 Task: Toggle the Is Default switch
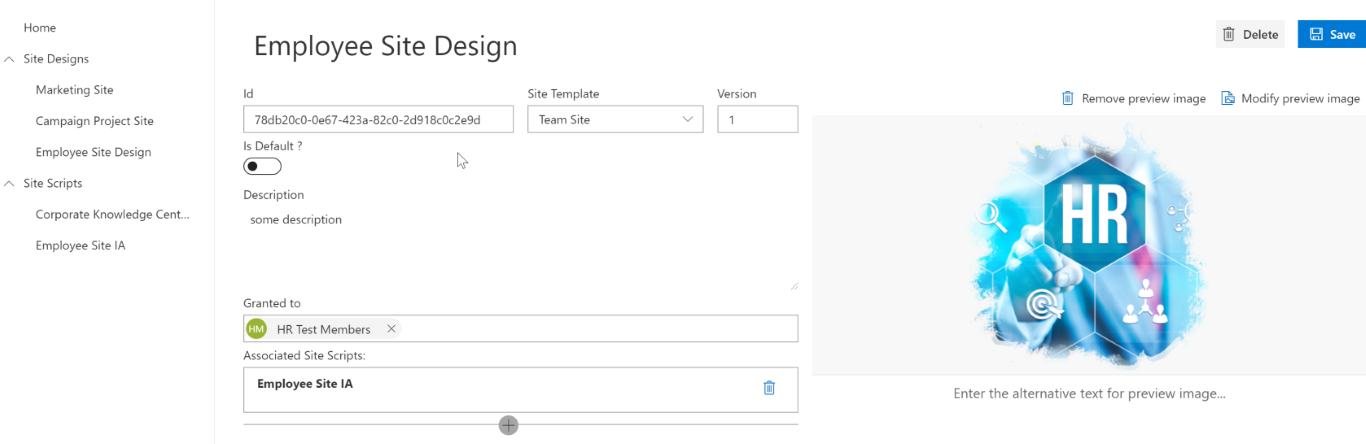262,166
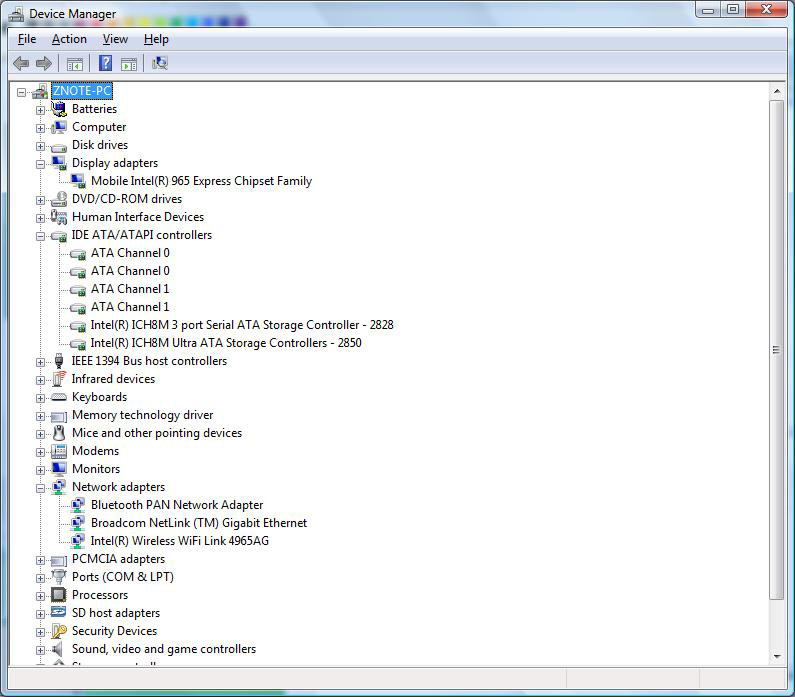Click Scan for hardware changes icon
795x697 pixels.
(160, 63)
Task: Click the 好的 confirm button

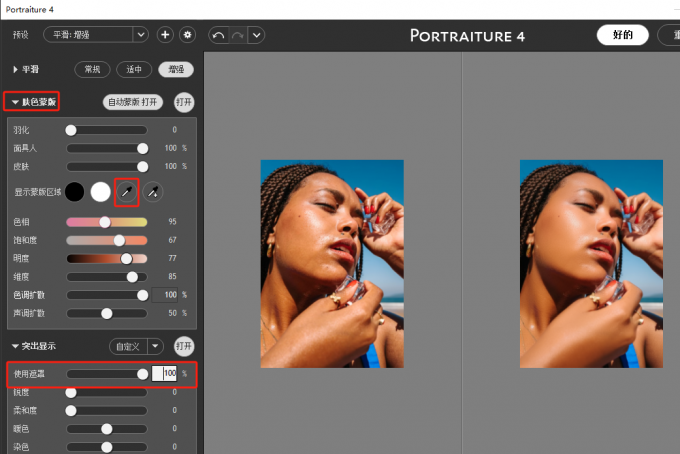Action: click(x=622, y=35)
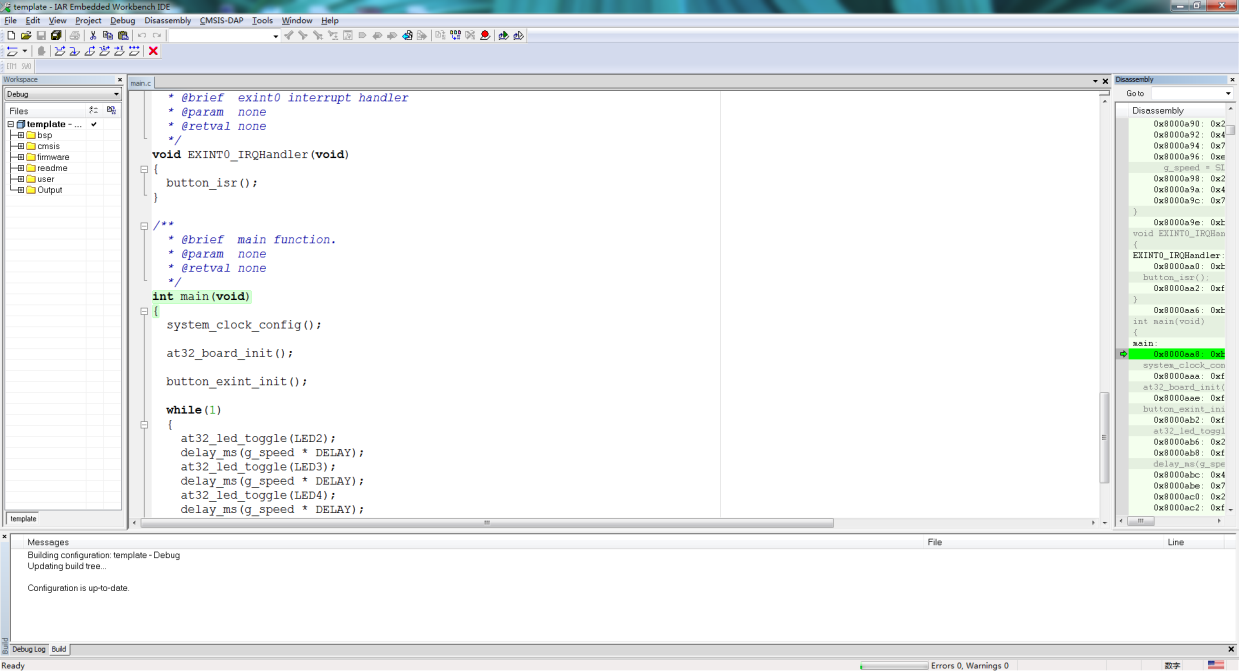
Task: Expand the user folder tree node
Action: (20, 179)
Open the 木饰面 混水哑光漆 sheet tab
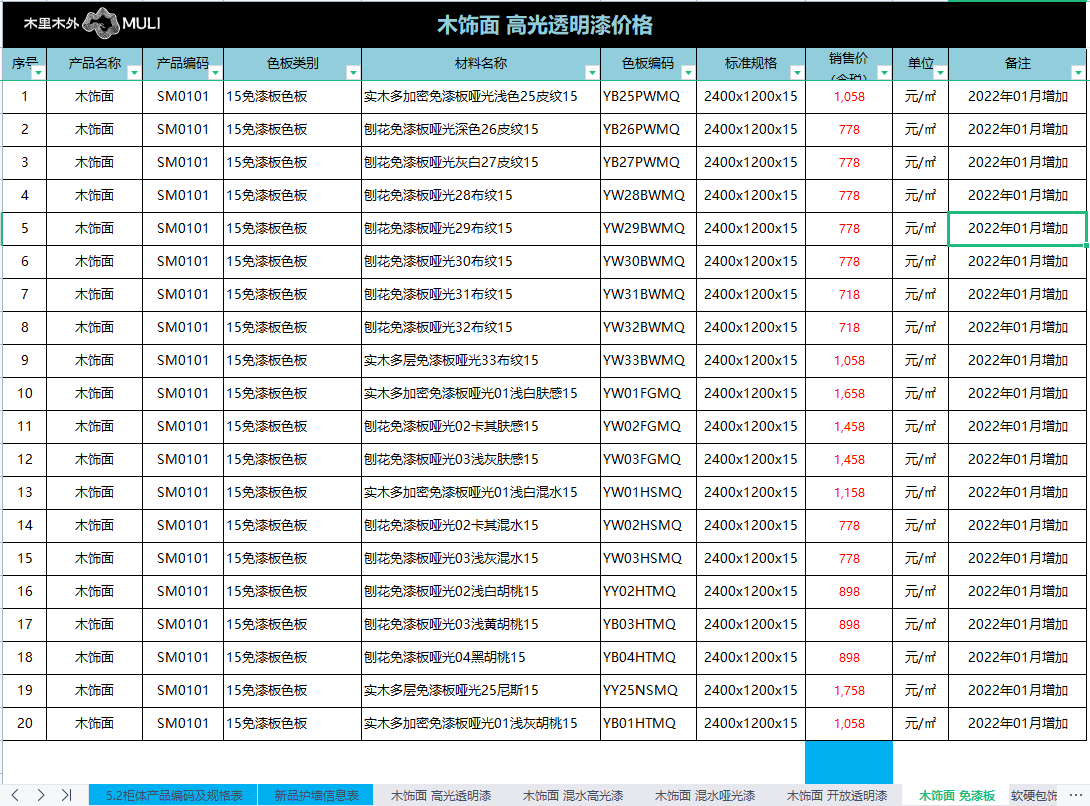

» Exercise goal: Reproduce every line of the records above verbatim, keeping their order, and leave out all pictures.

» The solution:
 Task: Toggle the Is Default switch
262,166
Click Scan for hardware changes icon
795x697 pixels.
(160, 63)
Task: Click the 好的 confirm button

Action: click(x=622, y=35)
Task: Expand the user folder tree node
Action: (20, 179)
Open the 木饰面 混水哑光漆 sheet tab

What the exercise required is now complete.